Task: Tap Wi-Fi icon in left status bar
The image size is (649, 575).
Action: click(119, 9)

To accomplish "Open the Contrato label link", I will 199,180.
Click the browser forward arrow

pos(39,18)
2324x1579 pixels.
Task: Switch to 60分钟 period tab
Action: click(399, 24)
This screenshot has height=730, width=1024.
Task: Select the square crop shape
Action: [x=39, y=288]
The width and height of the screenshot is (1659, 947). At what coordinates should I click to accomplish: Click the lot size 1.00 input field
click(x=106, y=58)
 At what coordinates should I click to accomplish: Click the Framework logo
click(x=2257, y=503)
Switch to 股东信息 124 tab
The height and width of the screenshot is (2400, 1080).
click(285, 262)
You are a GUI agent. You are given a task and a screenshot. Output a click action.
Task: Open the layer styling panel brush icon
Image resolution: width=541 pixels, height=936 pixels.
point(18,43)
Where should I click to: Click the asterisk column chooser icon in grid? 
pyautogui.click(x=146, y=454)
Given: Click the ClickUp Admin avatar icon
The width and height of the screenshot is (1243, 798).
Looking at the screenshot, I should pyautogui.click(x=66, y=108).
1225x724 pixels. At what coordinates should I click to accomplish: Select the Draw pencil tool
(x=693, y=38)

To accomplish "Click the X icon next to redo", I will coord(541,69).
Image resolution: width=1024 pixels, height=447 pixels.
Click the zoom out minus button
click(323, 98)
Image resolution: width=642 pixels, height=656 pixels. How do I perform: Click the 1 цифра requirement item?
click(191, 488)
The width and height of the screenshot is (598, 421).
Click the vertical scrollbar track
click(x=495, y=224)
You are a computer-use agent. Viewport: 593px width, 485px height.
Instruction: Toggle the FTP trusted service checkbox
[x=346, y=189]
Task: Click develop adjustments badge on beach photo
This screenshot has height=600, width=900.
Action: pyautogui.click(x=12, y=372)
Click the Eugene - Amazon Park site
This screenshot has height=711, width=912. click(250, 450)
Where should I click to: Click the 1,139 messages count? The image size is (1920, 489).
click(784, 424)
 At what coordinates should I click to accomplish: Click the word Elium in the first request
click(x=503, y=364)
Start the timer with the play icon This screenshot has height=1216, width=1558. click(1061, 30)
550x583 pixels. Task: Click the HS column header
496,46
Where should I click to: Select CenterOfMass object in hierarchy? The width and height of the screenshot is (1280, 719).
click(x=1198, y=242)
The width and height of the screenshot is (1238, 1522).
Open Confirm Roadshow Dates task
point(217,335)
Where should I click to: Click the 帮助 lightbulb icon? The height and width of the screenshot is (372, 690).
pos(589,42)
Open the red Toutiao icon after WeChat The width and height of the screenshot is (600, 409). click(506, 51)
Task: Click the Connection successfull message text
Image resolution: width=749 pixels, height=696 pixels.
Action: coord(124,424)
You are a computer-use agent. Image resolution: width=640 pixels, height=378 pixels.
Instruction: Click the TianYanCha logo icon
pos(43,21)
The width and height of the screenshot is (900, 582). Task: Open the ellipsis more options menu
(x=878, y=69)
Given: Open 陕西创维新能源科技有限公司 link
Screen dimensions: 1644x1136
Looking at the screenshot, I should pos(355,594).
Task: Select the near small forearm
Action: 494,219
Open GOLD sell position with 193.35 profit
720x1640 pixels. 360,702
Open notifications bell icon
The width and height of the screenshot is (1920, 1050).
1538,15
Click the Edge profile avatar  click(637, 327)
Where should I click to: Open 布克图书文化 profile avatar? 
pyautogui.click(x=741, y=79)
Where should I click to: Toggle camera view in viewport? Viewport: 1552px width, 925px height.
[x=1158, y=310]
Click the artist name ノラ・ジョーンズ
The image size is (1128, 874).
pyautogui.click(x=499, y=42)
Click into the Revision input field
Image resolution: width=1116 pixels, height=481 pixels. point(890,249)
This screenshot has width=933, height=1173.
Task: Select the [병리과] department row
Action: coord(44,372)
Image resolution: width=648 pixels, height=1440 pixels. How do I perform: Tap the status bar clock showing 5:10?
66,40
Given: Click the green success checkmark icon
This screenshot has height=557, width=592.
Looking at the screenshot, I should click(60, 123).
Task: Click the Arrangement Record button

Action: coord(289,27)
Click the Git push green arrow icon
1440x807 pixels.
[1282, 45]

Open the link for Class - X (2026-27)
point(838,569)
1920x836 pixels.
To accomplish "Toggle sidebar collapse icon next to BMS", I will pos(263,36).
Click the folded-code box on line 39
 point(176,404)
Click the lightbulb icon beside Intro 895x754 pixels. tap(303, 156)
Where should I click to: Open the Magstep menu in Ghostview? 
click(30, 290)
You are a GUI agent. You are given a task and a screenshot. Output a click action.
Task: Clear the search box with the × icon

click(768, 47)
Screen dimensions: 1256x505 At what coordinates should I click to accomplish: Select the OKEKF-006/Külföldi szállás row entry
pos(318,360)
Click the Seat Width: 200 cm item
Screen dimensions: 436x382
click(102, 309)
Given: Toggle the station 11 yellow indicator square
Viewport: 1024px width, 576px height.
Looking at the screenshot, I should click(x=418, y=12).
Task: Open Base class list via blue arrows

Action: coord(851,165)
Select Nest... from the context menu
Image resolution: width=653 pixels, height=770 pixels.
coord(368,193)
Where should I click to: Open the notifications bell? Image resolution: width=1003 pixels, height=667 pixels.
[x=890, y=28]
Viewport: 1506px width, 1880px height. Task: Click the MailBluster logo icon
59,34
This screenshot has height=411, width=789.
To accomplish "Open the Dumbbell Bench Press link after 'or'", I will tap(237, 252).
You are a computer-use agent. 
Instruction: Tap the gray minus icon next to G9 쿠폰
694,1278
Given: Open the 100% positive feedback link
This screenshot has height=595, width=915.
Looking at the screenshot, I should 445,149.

- Your assignment
Using the entries above, give again exactly the lines from the line holding "Task: Click the Arrangement Record button" through the line holding "Given: Toggle the". Include both end lines and nothing else.

- Solution to this exercise
Task: Click the Arrangement Record button

Action: coord(289,27)
Click the Git push green arrow icon
1440x807 pixels.
[1282, 45]

Open the link for Class - X (2026-27)
point(838,569)
1920x836 pixels.
To accomplish "Toggle sidebar collapse icon next to BMS", I will pos(263,36).
Click the folded-code box on line 39
 point(176,404)
Click the lightbulb icon beside Intro 895x754 pixels. tap(303, 156)
Where should I click to: Open the Magstep menu in Ghostview? 
click(30, 290)
You are a GUI agent. You are given a task and a screenshot. Output a click action.
Task: Clear the search box with the × icon

click(768, 47)
Screen dimensions: 1256x505 At what coordinates should I click to accomplish: Select the OKEKF-006/Külföldi szállás row entry
pos(318,360)
Click the Seat Width: 200 cm item
Screen dimensions: 436x382
click(102, 309)
Given: Toggle the station 11 yellow indicator square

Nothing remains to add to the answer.